**书面任务 1:**
请编辑关于UVM寄存器模型的文本,从“1. // Type: uvm_hdl_path_slice”起直到“of a register.”为止(含该处),把其中的“Struct”换成“Structure”后给出这一部分。
**书面任务 2:**
请接着关于UVM寄存器模型的文本的结尾继续往下写。

**文本段落:**
·····

对于一个复杂设计,寄存器模型要能够模拟任意数量的寄存器域操作。UVM提供标准的基类库,UVM的寄存器模型来自于继承自VMM的RAL(Register Abstract Layer),现在可以先将寄存器模型进行XML建模,再通过脚本工具直接生产寄存器模型。首先来看看uvm_reg_model的代码,该文件用来保存Register Layer的全局变量和文件include。

  1. //------------------------------------------------------------------------------
  2. // TITLE: Global Declarations for the Register Layer
  3. //------------------------------------------------------------------------------
  4. //
  5. // This section defines globally available types, enums, and utility classes.
  6. //
  7. //------------------------------------------------------------------------------
  8.  
  9. `ifndef UVM_REG_MODEL__SV
  10. `define UVM_REG_MODEL__SV
  11.  
  12. typedef class uvm_reg_field;
  13. typedef class uvm_vreg_field;
  14. typedef class uvm_reg;
  15. typedef class uvm_reg_file;
  16. typedef class uvm_vreg;
  17. typedef class uvm_reg_block;
  18. typedef class uvm_mem;
  19. typedef class uvm_reg_item;
  20. typedef class uvm_reg_map;
  21. typedef class uvm_reg_map_info;
  22. typedef class uvm_reg_sequence;
  23. typedef class uvm_reg_adapter;
  24. typedef class uvm_reg_indirect_data;

除了声明了基本的寄存器模型外,还定义了一些全局变量和枚举的定义:

  1. // Type: uvm_hdl_path_slice
  2. //
  3. // Slice of an HDL path
  4. //
  5. // Struct that specifies the HDL variable that corresponds to all
  6. // or a portion of a register.

·····

**所给材料:**
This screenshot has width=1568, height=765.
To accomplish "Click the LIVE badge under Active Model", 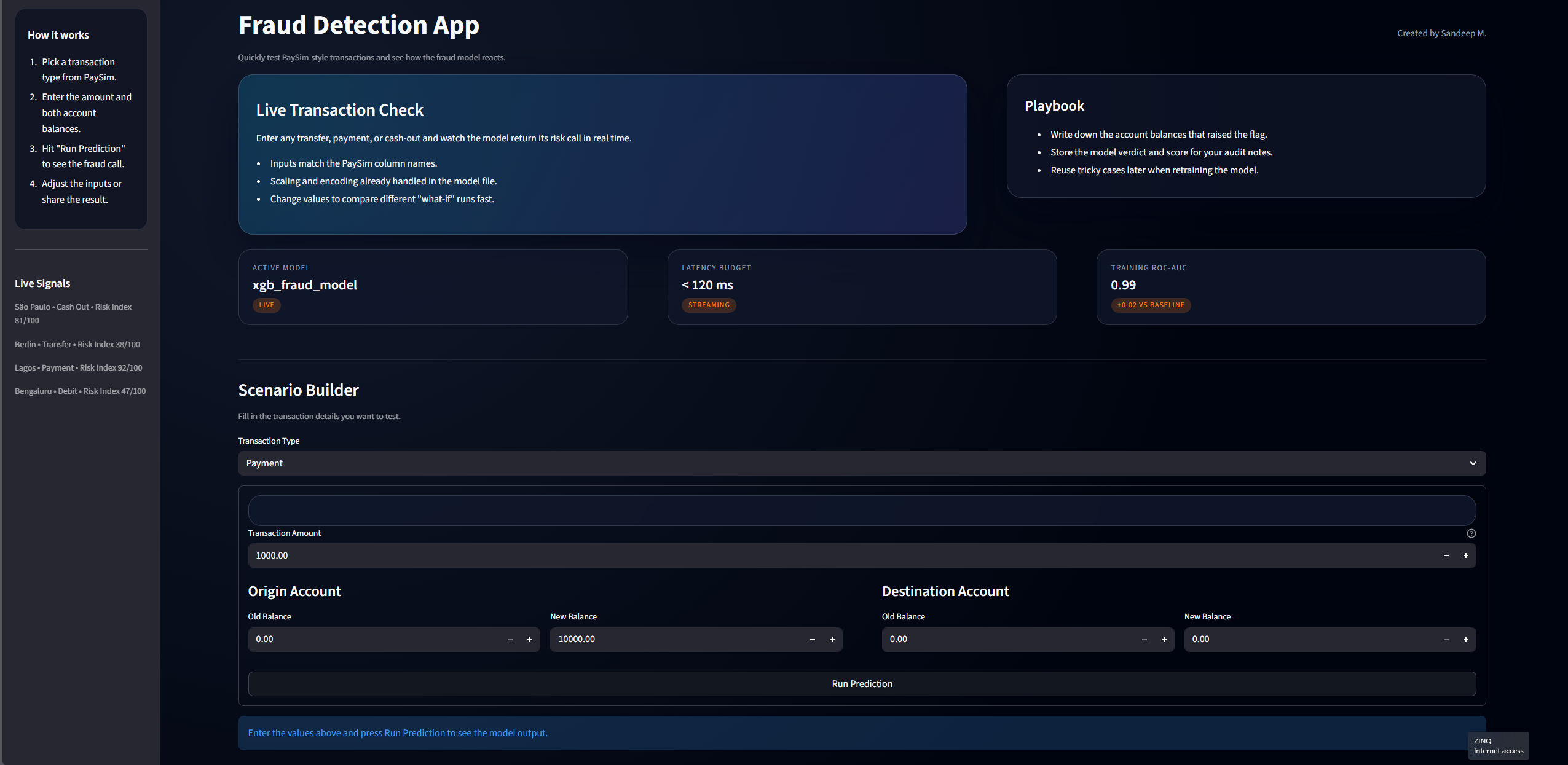I will [x=266, y=305].
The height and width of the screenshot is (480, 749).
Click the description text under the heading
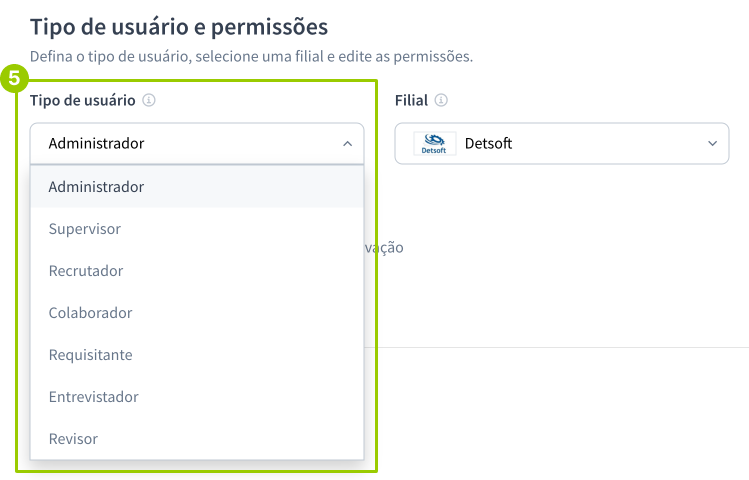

·····

**回复 1:**
1. // Type: uvm_hdl_path_slice
  2. //
  3. // Slice of an HDL path
  4. //
  5. // Structure that specifies the HDL variable that corresponds to all
  6. // or a portion of a register.

**回复 2:**
  7. //
  8. // path    - Path to the HDL variable.
  9. // offset  - Offset of the LSB in the register that this variable implements
  10. // size    - Number of bits (toward the MSB) that this variable implements
  11. //
  12. // If the HDL variable implements all of the register, ~offset~ and ~size~
  13. // are specified as -1. For example:
  14. //|
  15. //| r1.add_hdl_path('{ '{"r1", -1, -1} });
  16. //|
  17. //
  18. typedef struct {
  19.    string path;
  20.    int offset;
  21.    int size;
  22. } uvm_hdl_path_slice;
  23.  
  24. typedef uvm_resource_db#(uvm_reg_cvr_t) uvm_reg_cvr_rsrc_db;
  25.  
  26. //--------------------
  27. // Group: Enumerations
  28. //--------------------
  29.  
  30. // Enum: uvm_status_e
  31. //
  32. // Return status for register operations
  33. //
  34. // UVM_IS_OK      - Operation completed successfully
  35. // UVM_NOT_OK     - Operation completed with error
  36. // UVM_HAS_X      - Operation completed successfully bit had unknown bits.
  37. //
  38.  
  39.    typedef enum {
  40.       UVM_IS_OK,
  41.       UVM_NOT_OK,
  42.       UVM_HAS_X
  43.    } uvm_status_e;
  44.  
  45. // Enum: uvm_path_e
  46. //
  47. // Path used for register operation
  48. //
  49. // UVM_FRONTDOOR    - Use the front door
  50. // UVM_BACKDOOR     - Use the back door
  51. // UVM_PREDICT      - Operation derived from observations by a bus monitor via
  52. //                    the <uvm_reg_predictor> class.
  53. // UVM_DEFAULT_PATH - Operation specified by the context
  54. //
  55.    typedef enum {
  56.       UVM_FRONTDOOR,
  57.       UVM_BACKDOOR,
  58.       UVM_PREDICT,
  59.       UVM_DEFAULT_PATH
  60.    } uvm_path_e;
  61.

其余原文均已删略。